Deciphering the Relevance of Quantum Confinement in the Optoelectronics of CsPbBr₃ Perovskite Nanostructures

Behera

et al. 2023

J. Phys. Chem. Lett.

Perovskites (PVKs) have emerged as an exciting class of semiconducting materials owing to their magnificent photophysical properties and been used in solar cells, lightemitting diodes, photodetectors, etc. The growth of multidimensional nanostructures has revealed many exciting alterations in their optoelectronic properties compared to those of their bulk counterparts.
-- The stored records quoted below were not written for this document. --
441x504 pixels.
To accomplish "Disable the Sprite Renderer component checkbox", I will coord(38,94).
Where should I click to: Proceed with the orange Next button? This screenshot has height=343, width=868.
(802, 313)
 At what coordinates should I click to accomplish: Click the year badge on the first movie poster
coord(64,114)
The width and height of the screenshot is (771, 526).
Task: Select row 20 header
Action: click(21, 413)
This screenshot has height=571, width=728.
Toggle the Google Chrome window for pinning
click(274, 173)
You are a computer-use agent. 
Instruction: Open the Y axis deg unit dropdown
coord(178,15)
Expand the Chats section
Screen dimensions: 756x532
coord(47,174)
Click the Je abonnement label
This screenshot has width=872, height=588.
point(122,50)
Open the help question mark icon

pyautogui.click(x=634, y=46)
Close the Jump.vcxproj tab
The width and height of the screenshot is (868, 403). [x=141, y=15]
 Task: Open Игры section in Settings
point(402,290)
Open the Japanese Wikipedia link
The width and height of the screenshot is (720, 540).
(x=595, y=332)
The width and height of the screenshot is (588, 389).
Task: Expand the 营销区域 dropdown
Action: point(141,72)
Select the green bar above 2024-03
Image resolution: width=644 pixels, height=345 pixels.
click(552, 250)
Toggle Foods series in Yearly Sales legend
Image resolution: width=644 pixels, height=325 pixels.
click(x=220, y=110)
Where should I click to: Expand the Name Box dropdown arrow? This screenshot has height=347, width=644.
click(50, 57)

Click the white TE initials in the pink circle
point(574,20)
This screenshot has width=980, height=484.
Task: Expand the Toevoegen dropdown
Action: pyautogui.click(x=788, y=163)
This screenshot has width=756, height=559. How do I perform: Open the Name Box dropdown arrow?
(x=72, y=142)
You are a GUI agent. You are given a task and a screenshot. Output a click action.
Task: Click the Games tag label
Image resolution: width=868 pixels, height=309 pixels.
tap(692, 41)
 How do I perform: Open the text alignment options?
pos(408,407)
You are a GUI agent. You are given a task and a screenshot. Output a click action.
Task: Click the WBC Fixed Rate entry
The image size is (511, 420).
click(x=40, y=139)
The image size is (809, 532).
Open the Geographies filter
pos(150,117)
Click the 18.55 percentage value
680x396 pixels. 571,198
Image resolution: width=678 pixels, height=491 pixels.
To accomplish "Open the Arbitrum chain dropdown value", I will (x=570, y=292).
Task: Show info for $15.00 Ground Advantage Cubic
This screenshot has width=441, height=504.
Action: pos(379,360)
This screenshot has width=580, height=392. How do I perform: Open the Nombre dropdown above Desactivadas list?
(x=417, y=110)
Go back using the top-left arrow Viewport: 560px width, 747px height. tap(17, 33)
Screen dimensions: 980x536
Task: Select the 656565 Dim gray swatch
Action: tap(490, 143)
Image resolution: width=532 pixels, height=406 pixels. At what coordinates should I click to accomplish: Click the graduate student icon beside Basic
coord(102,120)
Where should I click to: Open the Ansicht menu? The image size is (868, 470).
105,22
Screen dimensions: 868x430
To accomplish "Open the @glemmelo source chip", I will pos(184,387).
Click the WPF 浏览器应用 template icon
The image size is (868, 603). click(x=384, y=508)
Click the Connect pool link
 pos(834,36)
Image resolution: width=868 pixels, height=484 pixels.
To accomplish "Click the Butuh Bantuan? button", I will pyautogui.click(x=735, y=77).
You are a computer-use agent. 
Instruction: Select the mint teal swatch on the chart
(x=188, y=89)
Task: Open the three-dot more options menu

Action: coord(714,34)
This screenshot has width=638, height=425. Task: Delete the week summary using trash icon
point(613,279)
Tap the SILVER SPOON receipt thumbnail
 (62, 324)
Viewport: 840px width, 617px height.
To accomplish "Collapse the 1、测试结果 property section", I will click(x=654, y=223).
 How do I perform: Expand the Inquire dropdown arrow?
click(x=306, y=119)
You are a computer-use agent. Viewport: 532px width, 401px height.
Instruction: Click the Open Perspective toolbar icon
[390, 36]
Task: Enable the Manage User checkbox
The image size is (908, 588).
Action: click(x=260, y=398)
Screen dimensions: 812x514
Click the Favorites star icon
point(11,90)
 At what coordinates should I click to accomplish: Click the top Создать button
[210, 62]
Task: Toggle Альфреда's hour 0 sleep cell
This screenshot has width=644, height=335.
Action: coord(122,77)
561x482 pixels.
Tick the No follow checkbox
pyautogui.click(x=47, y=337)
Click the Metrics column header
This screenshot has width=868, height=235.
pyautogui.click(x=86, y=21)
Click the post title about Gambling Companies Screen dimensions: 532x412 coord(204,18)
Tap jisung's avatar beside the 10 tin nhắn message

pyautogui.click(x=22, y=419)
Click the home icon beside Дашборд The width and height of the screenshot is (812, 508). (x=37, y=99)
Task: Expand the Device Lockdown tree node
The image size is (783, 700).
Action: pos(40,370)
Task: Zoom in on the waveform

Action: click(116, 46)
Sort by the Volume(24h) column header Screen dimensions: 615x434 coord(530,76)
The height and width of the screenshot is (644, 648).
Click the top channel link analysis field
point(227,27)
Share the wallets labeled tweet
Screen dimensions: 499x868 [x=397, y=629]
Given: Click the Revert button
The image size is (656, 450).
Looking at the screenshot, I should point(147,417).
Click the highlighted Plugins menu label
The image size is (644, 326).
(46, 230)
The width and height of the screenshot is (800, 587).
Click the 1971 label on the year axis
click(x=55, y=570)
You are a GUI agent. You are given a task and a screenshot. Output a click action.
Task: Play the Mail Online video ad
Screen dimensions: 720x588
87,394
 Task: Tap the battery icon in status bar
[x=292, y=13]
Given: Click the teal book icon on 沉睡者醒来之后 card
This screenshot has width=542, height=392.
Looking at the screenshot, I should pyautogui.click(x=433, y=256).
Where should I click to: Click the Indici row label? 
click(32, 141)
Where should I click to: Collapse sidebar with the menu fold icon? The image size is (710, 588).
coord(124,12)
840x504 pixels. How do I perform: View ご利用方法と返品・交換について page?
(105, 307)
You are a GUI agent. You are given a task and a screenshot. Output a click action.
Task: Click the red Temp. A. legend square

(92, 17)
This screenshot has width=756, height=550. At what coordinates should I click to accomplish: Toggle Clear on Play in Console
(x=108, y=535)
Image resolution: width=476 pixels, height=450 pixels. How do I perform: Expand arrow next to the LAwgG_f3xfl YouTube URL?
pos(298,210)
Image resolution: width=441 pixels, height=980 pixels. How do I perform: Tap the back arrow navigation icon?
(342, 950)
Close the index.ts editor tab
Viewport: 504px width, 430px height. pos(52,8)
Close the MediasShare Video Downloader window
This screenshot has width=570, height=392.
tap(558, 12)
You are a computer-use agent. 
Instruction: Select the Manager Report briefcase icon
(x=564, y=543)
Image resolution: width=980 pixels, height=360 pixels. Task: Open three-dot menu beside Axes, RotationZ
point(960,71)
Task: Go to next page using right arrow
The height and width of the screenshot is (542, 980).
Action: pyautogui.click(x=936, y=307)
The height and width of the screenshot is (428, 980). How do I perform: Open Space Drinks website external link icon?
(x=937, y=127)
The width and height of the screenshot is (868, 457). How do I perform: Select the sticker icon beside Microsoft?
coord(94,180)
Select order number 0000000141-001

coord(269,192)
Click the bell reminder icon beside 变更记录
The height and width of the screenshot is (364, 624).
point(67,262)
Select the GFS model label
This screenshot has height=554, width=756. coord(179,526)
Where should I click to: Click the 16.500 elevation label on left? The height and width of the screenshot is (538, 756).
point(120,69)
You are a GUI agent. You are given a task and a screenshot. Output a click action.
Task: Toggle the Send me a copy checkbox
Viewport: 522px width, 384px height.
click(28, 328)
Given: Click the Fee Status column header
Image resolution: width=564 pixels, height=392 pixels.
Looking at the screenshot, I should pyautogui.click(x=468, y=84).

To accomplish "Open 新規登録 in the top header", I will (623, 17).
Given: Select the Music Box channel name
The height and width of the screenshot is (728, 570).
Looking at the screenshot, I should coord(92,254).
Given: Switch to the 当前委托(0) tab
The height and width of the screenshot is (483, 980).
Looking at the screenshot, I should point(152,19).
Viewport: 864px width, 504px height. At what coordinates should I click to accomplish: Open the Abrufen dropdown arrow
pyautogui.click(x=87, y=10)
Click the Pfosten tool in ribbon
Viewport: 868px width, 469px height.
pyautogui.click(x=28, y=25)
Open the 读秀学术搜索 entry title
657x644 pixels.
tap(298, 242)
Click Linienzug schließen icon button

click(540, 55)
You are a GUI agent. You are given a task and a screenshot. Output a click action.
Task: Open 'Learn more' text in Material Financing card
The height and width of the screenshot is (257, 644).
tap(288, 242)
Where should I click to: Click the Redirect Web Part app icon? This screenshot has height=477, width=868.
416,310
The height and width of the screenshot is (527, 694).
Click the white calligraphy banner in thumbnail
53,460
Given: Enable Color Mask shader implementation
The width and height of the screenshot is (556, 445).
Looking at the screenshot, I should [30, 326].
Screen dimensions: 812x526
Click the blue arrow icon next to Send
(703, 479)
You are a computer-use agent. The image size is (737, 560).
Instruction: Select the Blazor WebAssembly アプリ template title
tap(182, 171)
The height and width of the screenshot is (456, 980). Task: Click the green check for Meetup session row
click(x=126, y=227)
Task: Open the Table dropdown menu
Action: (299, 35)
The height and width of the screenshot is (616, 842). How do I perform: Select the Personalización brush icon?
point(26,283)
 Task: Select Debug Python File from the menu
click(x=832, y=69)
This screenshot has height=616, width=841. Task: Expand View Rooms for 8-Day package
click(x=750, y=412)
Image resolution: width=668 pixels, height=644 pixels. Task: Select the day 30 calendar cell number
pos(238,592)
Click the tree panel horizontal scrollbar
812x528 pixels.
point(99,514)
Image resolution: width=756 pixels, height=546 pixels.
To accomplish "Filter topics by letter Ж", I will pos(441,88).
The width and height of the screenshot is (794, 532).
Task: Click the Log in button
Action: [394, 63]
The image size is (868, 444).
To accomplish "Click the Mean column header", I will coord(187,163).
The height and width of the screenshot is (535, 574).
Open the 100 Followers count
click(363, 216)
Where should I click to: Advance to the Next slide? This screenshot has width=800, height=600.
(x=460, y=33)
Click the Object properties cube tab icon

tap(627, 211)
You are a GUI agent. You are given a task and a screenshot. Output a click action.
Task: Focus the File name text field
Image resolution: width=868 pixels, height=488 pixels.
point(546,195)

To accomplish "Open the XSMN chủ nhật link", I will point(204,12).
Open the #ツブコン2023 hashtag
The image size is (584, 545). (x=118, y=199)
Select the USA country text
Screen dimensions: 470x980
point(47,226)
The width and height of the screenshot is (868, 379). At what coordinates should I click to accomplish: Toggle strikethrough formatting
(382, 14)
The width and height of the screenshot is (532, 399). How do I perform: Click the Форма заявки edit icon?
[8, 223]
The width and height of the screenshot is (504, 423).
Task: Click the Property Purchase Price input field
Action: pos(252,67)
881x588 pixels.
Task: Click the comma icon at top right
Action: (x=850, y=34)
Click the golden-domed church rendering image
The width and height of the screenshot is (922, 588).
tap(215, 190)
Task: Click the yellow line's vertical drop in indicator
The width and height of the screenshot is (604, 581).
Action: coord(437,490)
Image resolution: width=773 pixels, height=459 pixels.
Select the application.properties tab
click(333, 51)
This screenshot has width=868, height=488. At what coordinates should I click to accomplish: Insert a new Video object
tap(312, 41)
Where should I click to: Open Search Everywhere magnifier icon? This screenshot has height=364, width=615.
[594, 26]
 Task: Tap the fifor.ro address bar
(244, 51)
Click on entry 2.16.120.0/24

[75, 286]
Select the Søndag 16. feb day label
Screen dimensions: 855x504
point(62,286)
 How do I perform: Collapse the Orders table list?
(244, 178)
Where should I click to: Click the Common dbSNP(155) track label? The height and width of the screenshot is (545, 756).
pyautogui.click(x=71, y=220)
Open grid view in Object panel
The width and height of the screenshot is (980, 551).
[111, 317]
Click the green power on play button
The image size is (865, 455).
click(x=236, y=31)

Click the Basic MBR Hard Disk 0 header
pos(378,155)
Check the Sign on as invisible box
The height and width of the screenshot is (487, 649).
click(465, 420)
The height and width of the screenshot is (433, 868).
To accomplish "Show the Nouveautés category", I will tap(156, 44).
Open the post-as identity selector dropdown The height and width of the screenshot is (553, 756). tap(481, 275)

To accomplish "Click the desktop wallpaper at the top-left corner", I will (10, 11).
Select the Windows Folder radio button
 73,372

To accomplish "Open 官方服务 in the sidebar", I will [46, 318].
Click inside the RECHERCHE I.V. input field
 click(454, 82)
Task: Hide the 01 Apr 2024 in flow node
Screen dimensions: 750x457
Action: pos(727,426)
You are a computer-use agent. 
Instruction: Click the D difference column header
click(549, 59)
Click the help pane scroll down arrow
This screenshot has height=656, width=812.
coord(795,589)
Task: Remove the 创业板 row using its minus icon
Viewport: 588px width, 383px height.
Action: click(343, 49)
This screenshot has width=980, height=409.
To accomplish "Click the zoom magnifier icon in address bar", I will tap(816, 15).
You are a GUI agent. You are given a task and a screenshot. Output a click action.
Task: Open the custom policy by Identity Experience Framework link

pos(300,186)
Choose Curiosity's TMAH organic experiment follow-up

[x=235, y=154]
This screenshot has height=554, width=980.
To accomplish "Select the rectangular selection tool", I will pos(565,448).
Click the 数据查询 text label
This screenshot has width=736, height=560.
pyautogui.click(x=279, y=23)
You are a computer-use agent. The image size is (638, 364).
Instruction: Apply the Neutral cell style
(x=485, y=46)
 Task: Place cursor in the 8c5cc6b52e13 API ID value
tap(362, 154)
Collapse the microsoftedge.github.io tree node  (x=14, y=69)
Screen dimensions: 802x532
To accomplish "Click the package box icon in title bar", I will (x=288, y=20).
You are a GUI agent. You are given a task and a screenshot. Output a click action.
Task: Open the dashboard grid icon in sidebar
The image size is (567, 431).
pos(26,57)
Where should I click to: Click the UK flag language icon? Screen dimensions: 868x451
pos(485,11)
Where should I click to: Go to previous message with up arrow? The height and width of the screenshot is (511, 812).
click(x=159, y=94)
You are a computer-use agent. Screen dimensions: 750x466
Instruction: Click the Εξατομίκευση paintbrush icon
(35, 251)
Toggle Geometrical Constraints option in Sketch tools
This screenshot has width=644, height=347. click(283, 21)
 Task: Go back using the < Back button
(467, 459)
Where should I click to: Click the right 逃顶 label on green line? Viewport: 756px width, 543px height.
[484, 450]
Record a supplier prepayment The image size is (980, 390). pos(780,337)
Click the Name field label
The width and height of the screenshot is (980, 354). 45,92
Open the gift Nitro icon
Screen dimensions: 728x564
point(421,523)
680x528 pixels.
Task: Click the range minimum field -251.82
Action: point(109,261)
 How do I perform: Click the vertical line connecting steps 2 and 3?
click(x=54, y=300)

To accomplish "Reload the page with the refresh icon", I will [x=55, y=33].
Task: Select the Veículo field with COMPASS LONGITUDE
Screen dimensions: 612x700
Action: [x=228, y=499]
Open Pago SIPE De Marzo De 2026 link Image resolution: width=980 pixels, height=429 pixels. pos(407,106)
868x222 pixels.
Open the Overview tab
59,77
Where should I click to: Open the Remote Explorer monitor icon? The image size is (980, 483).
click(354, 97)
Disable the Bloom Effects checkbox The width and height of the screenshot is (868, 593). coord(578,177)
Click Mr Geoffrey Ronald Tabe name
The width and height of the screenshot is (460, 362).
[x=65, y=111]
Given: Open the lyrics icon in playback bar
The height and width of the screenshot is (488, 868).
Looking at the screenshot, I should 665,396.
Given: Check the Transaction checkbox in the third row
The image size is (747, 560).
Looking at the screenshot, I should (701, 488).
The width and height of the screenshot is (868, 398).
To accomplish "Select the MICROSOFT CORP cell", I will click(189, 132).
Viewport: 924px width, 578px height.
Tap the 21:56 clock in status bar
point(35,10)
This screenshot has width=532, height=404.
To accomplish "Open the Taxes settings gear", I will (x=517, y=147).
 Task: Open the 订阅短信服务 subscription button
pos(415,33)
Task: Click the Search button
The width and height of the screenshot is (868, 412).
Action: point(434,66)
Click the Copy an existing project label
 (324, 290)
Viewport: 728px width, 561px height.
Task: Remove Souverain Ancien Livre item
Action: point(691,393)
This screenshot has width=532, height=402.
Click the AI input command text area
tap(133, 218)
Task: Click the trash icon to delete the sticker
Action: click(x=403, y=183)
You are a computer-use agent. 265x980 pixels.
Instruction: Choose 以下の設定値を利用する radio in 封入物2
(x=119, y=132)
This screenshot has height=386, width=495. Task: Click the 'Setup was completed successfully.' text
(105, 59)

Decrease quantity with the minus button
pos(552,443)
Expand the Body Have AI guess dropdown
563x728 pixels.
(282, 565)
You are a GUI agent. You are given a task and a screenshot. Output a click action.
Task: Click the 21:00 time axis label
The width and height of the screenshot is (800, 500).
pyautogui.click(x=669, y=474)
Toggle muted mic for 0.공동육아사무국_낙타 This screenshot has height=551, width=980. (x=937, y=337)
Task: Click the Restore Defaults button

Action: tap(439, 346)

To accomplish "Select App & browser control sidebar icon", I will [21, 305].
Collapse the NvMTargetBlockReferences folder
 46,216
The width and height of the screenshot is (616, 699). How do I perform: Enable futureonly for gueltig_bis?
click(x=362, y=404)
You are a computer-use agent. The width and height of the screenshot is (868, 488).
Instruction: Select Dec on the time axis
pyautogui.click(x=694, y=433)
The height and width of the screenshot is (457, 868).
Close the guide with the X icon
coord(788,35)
In this work, we have spotlighted the influence of quantum confinement in CsPbBr 3 PVKs like the quantum dot (PQD), nanoplatelet (PNPL), and nanorod (PNR) on their charge transfer (CT) dynamics with 1,4-naphthoquinone (NPQ). The energy band alignment facilitates the transfer of both electrons and holes in the PNPL to NPQ, enhancing its CT rate, while only electron transfer in the PQD and PNR diminishes CT. The tunneling current across a metal−nanostructure−metal junction for the PNPL is observed to be higher than others. The higher exciton binding energy in the PNPL results in efficient charge transport by enhancing the mobility of the excited-state carrier and its lifetime compared to those of the PNR and PQD.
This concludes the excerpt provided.